Murder accused and controversial businessman Mark Lifman, is currently out on R100 000 bail and faces nine criminal charges.

Murder accused and controversial businessman Mark Lifman, is currently out on R100 000 bail and faces nine criminal charges.

Published Dec 1, 2023


The attempt by accused murderer and controversial businessman, Mark Lifman to have his bail conditions amended as “he desires to explore business opportunities in Türkiye, Dubai, China, and Hong Kong”, has failed in the Western Cape High Court.

Lifman, who is currently out on R100 000 bail and faces nine criminal charges, sought in his application to add to his bail deposit an additional amount of R150 000 in cash and that his passport be returned to him.

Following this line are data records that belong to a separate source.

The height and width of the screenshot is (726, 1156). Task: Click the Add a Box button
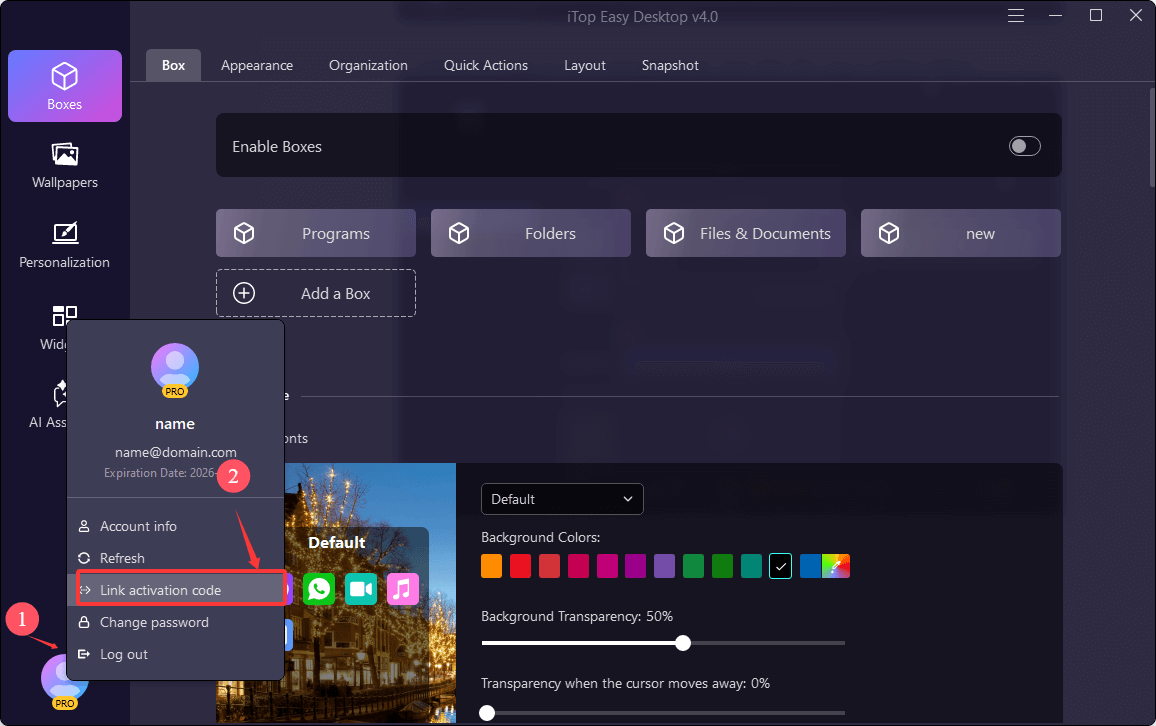click(x=316, y=293)
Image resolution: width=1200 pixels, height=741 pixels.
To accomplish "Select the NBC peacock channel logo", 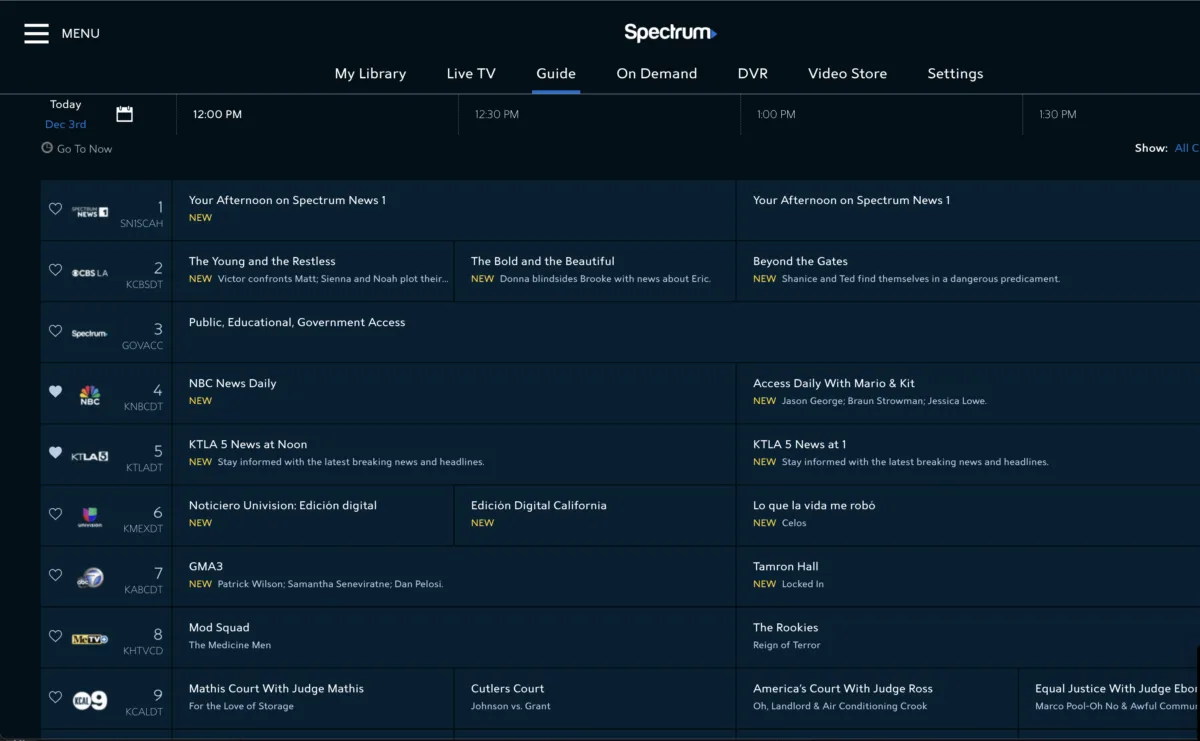I will point(90,395).
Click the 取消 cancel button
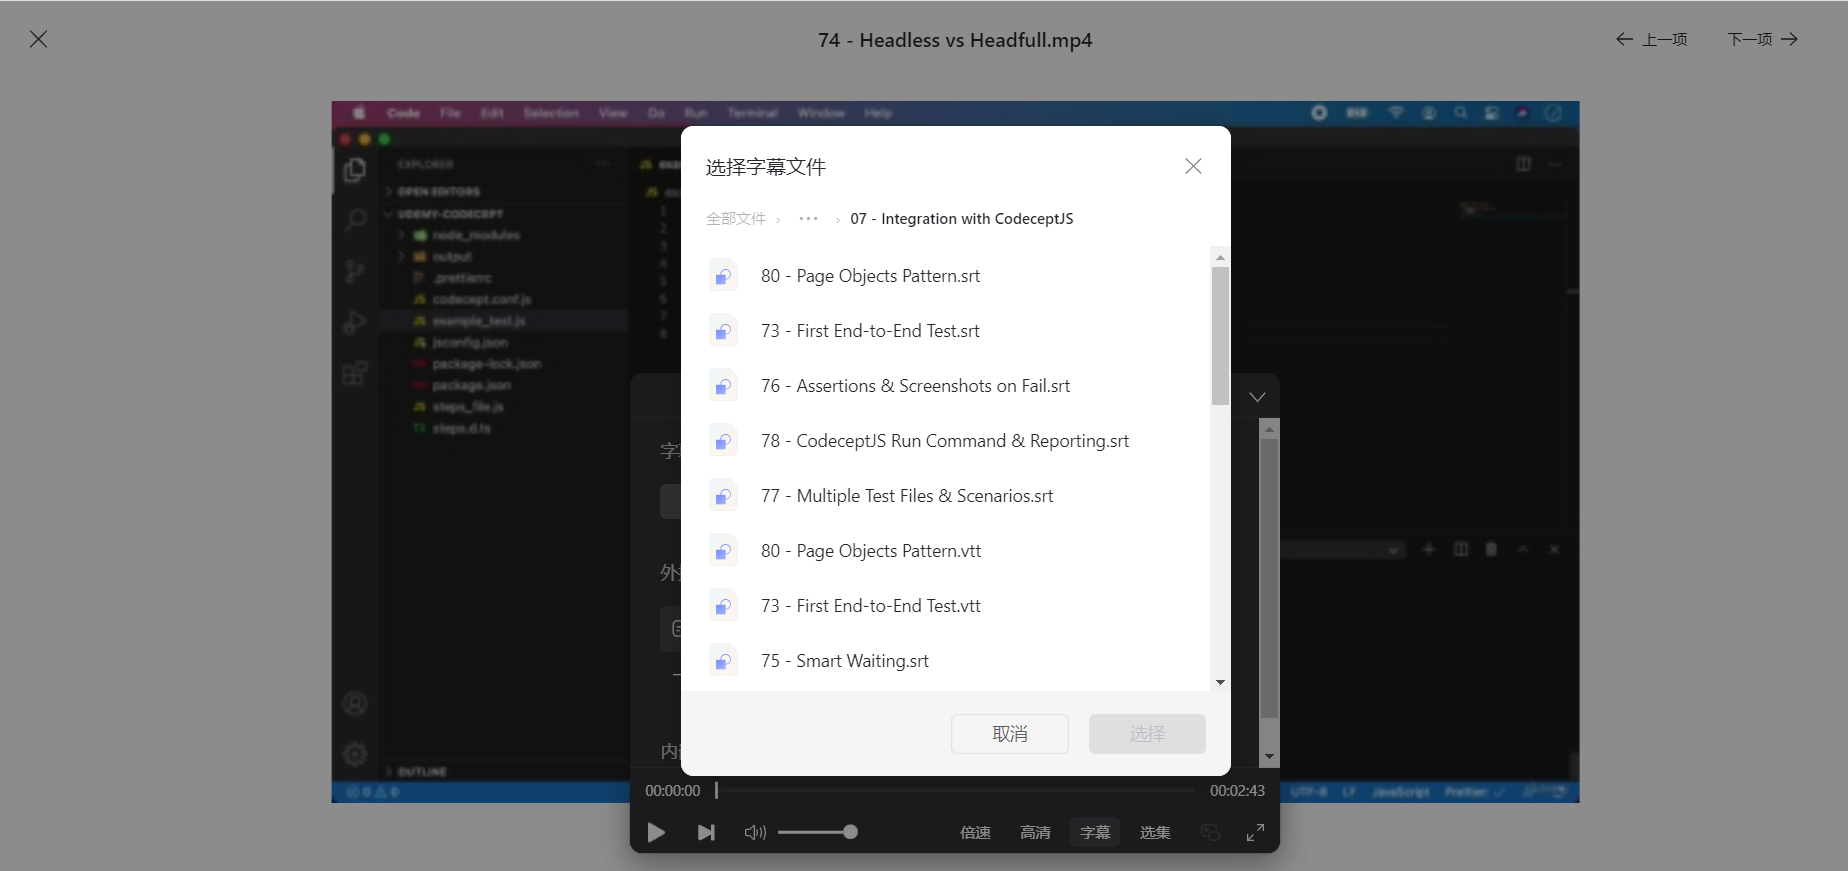 tap(1010, 734)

He further sought an order which would allow him to apply for a new passport. The State opposed his application.

Lifman, who is accused with 15 others of the murder of Brian “Steroid King” Wainstein and various counts of conspiracy to murder, as well as contraventions of the Prevention of Organised Crime Act, argued that the State’s case against him was “weak”.

In his submissions to the court after his arrest in December 2020, Lifman submitted that “he accepted the bail conditions of handing in his passport as there were still large-scale travel bans and restrictions imposed on international travel from South Africa due to COVID-19”.

He was “confident that in due course he would be able to disprove his alleged involvement in the charges levelled against him.

In 2021, he had also applied for his bail conditions to be amended so that he may travel to Türkiye where he was offered a consulting position for him to assist in the business of importing textile fabric to South Africa. He said he “personally wanted to see whether the fabric was worth importing”.

Senior State advocate, Mervyn Menigo, submitted that if Lifman was allowed to travel internationally, “it would result in substantial prejudice to the State and its witnesses”.

He added that at the time of his arrest, Lifman “had the ability and substantial means to flee through the borders of South Africa to a jurisdiction where there would be great difficulty in securing his return to South Africa”.

Judge Dumisani Lekhuleni said: “Furthermore, counsel argued that the poor level of co-operation between Türkiye and Dubai, two of the destinations listed by (Lifman) in his application, are such that it could be a lengthy procedure to ensure his extradition, with no guarantee of success.

“(This) is evidenced by the fact that the Turkish authorities offered no genuine assistance in returning the wanted suspect in this matter, one Mr Kishor Naidoo. This court was also referred to the failed attempt to extradite the Gupta brothers from Dubai...“Lifman alleges that he wishes to explore business opportunities in the countries mentioned above without providing any detail on the nature of the prejudice he would suffer should he be denied these opportunities.

“There is no clear indication why the applicant needs to explore these opportunities in person. It is not clearly explained why an agent or proxy cannot explore these opportunities on behalf of the applicant.

Based on my assessment; I seriously doubt the applicant's genuineness and authenticity,” said Judge Lekhuleni.